Okay, so we're through with the first four "bers" (September, October, November, December); now we're in the second one, October! And, as always, I will summarize what I have been doing the past few days. And not that it matters, but I just feel like putting up pictures to spice up this post ;)



I finally found "Reached", the last book in the Matched Trilogy, at the library! It's good so far, but I can't say it's the best. Not as good as the first one, but better than two (which was really slow). I hope it ends well.


I've got a LOT of books I wanna read! I went to the library book sale last Friday and OH. MY. GOSH. There were so many books there! I had to keep going back and forth on which ones I wanted to get. I ended up getting 10+ books...and that's the LEAST I've ever gotten from past book sales! But I got GREAT books: I got Ella Enchanted (LOVE IT!), Charlotte's Webb (LOVE IT!), some books on the Tudors (OBSESSED WITH THEM!!!) and more interesting titles!




Momma got me duct tape!!! It's SO pretty! I just love duct tape so much...a little too much for my own good, probably! XD



It's sooo pretty! Wait, did I mention that earlier? Anyway, I made a few projects with this. I made rings, flip flops, bracelets, and more! 



I think I'm really going to really like Dance Co Op, the dance studio I'm at. Like I said, it's more relaxed and less restricted than my past dance studio. Also, they have more performances opportunities it looks like. Which reminds me, I told one of the ladies there that I was interested in that young choreographers thing that I mentioned last week (where young adults get to choreograph dance pieces and show it off). There is a LOT I have to do if I want to be apart of the showcase. I'm starting to reconsider, but...if I can do it, I will. I have been choreographing dance pieces by myself, and I would love it if someone saw my pieces :)

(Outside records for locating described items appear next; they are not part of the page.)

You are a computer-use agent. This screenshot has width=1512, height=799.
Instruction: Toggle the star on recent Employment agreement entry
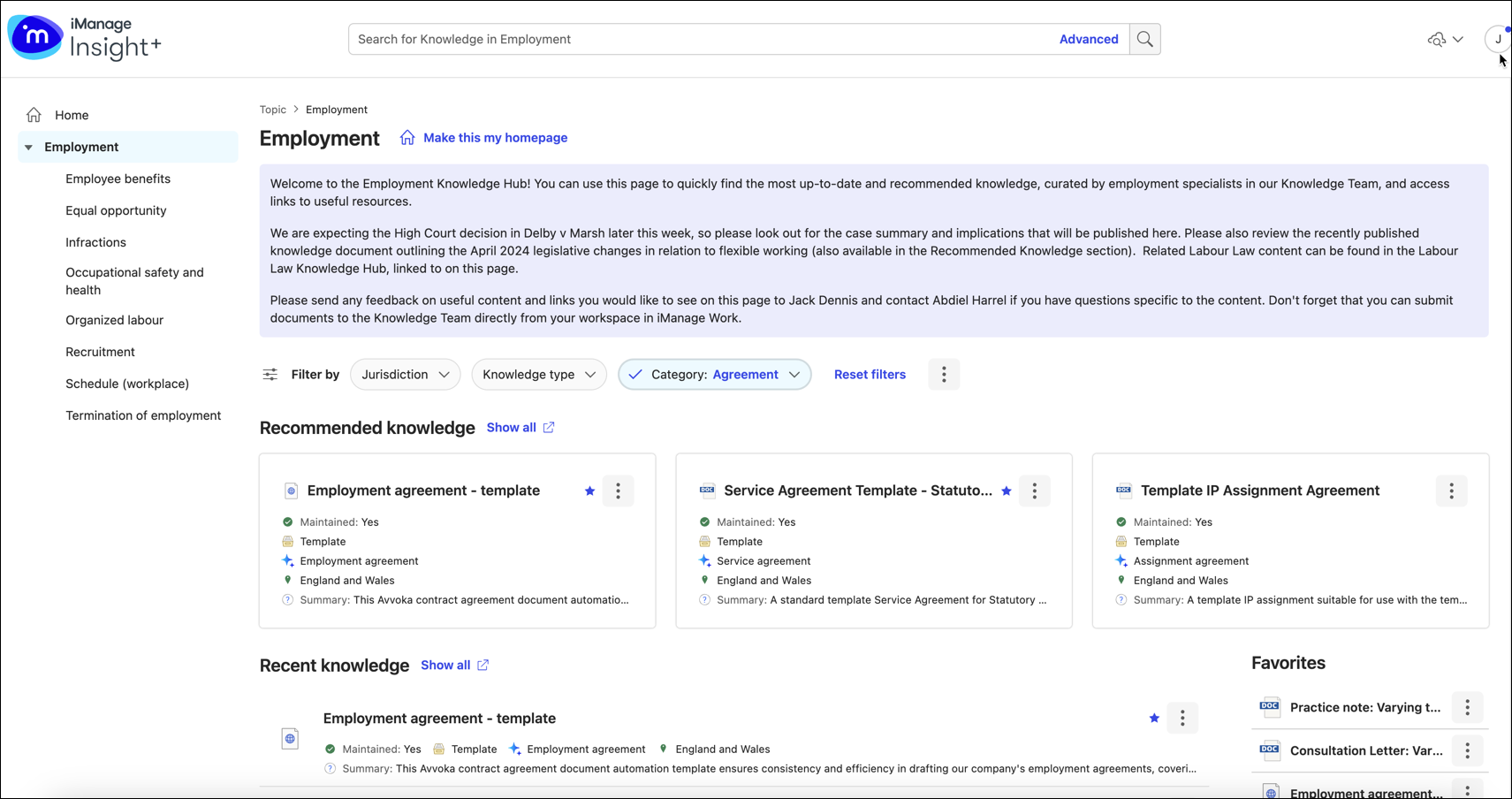point(1153,718)
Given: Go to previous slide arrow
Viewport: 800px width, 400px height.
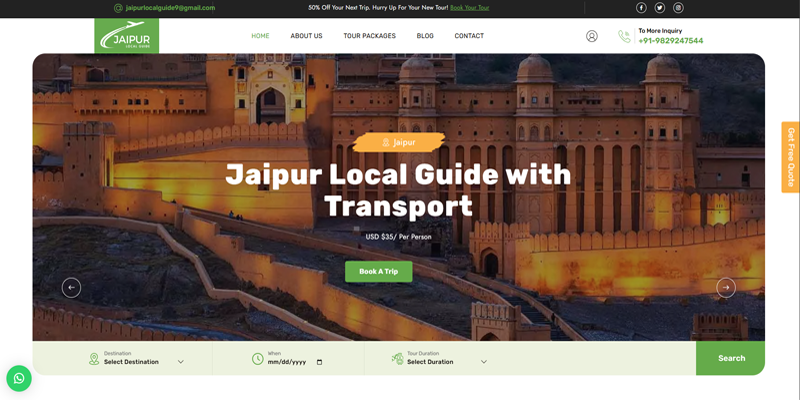Looking at the screenshot, I should 71,288.
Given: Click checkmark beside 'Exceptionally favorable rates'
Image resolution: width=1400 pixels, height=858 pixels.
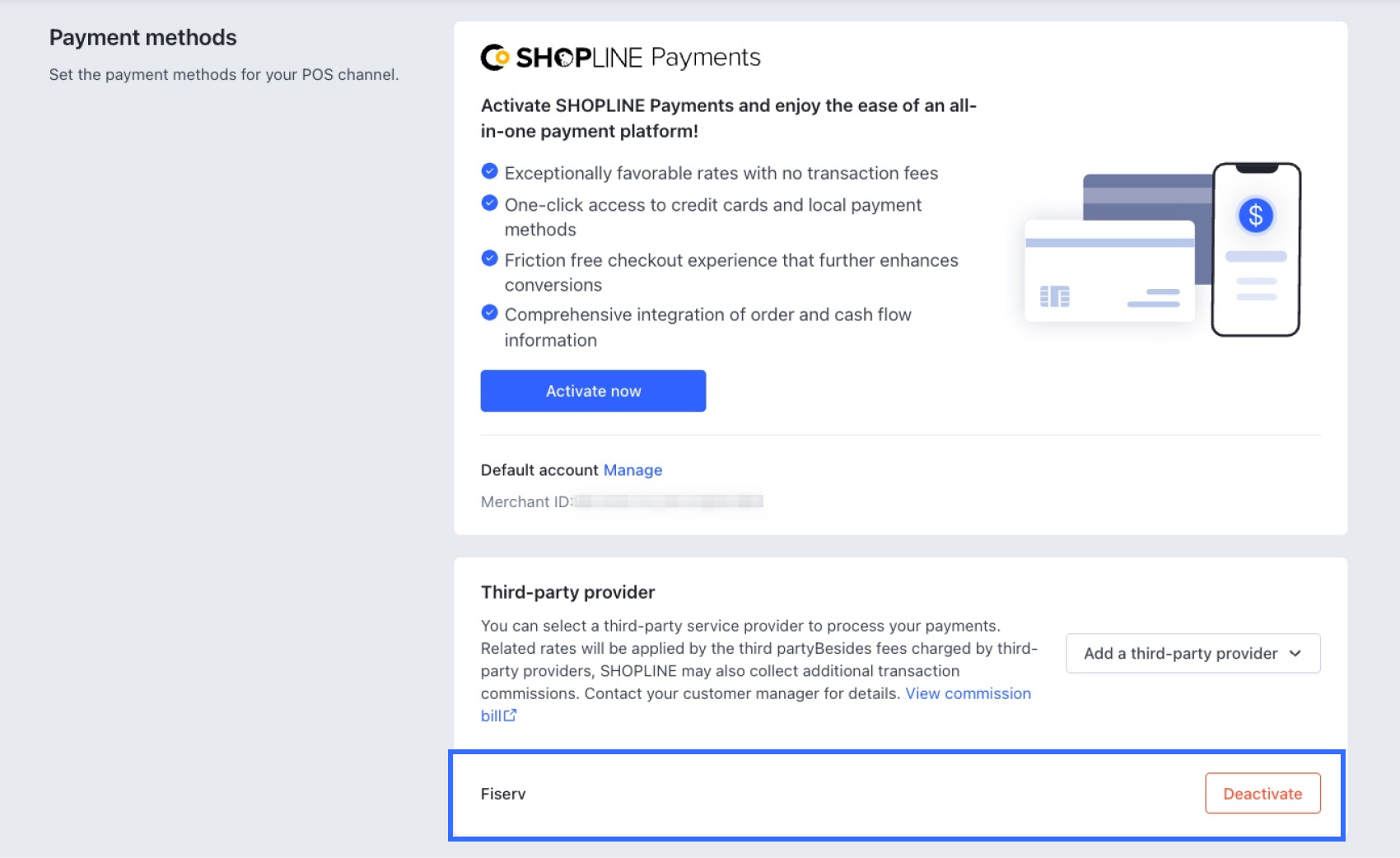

Speaking of dance, something funny happened Monday...So I was at class, and I was alone in the classroom with the teacher. She started talking to me and asked where I went to school. I said I was homeschooled, and then she asked me how I met people...I really don't know how to answer that question! 


I meet people the same way other people meet people, excluding school. Dance, sports, the neighborhood, the library, homeschool groups. I guess people ask that question just because schooling is more common that homeschooling. But if you think about it, you're meeting someone as they're asking you how you meet people. But whatever, it's all cool! My teacher is really nice, and I had a great time in dance class.


Okay, so I know I narrowed down my writing, but I still have WAY too many stories I'm doing! Like, at least 8! Of course I don't do them ALL at once, but after I finish the first draft of one story I move over to the other! And guess what: they're all apart of a book series! Ugh, I just don't know what to do. I love my stories, and I want to keep them, but I think I'll just have to set aside some time to focus on one story at a time.



So, that's pretty much it for what I've been doing this week. And if you've noticed, I posted this on Sunday. I think I'm going to move this blog to posting only on Sundays, because I write my stories during the week, plus I have essays to write...it's just WAY too much writing for me. I need a break once in awhile, ya know?